Web 2.0 technologies such as wikis,  blogs,  tags and feeds have been adopted and adapted by software engineers. With Web2SE, we aim to provide a venue for pertinent work by highlighting current state-of-the-art research, by identifying future research directions, and by discussing implications of Web 2.0 on software engineering.

Web2SE has been accepted as a workshop at ICSE 2010 and is organized by Margaret-Anne (Peggy) Storey, Arie van Deursen, Kate Ehrlich and myself.

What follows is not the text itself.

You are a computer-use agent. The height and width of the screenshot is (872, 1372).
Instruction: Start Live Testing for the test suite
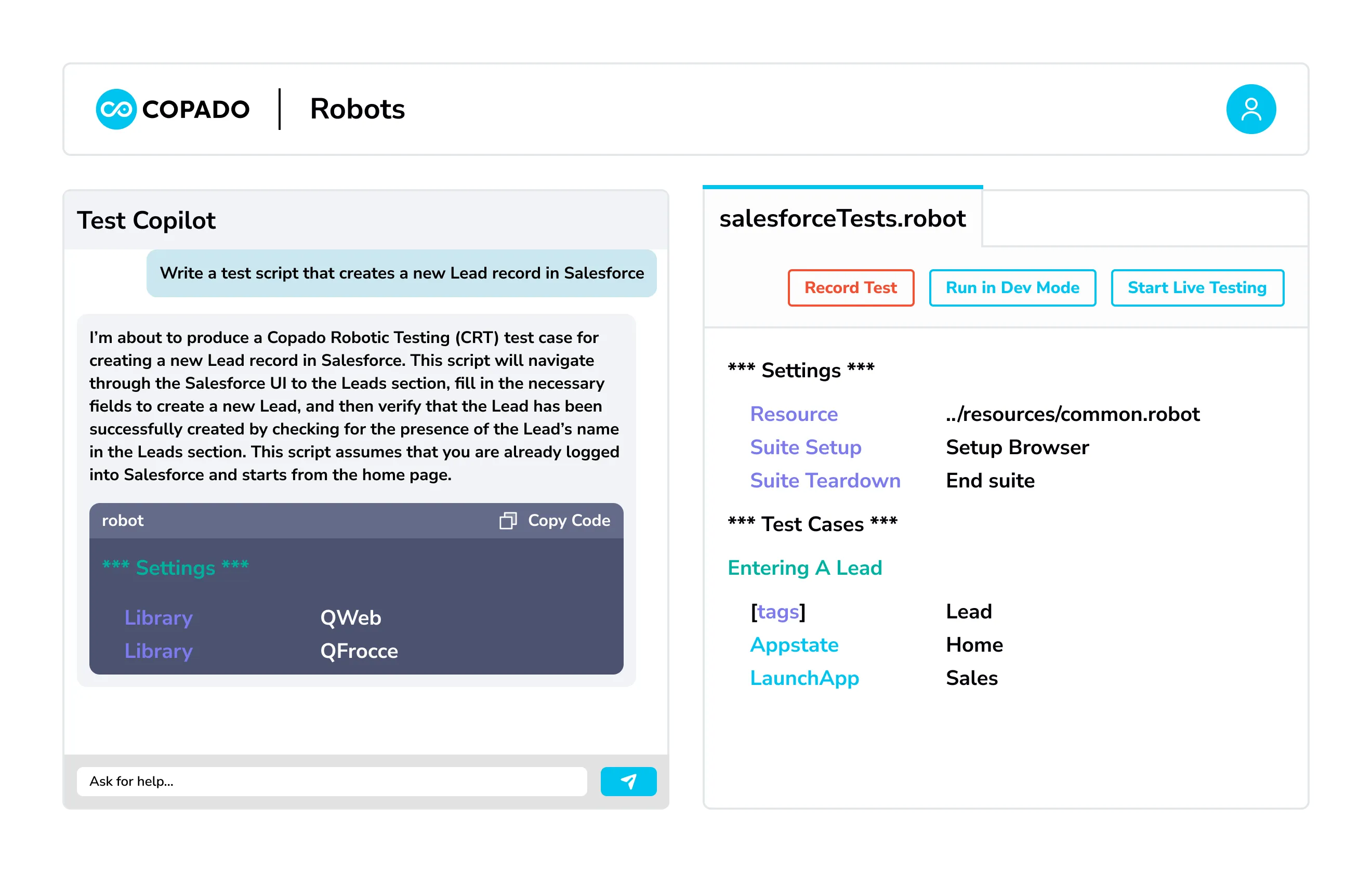[1196, 287]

We will accept research papers (max. 6 pages) and poster papers as well as position papers (max. 2 pages). The final version of the accepted papers will be published in the ICSE Companion and will also be made available during the workshop. The deadline for submission is January 31, 2010 (Call for papers). We look forward to reading your papers.

Here’s the abstract:

Social software is built around an “architecture of participation” where user data is aggregated as a side-effect of using Web 2.0 applications. Web 2.0 implies that processes and tools are socially open, and that content can be used in several different contexts. Web 2.0 tools and technologies support interactive information sharing, data interoperability and user centered design. For instance, wikis, blogs, tags and feeds help us organize, manage and categorize content in an informal and collaborative way. One goal of this workshop is to investigate how these technologies can improve software development practices. Some of these technologies have made their way into collaborative software development processes such as Agile and Scrum, and in development platforms such as Rational Team Concert which draw their inspiration from Web 2.0. These processes and environments are just scratching the surface of what can be done by incorporating Web 2.0 approaches and technologies into collaborative software development. This workshop aims to improve our understanding of how Web 2.0, manifested in technologies such as mashups or dashboards, can change the culture of collaborative software development.

Moving to WordPress

Welcome to my new website, now powered by WordPress!

I’ve decided to move to WordPress for three reasons: One, it gave me an opportunity to clean up the HTML of my website content that was the result of mixing HTML editing and Visual editing. Two, by having this website in form of a blog, I’ll be able to keep you all updated with my latest activities. Finally, after recently purchasing a new smartphone, I appreciate the explicit support that WordPress provides for mobile browsing.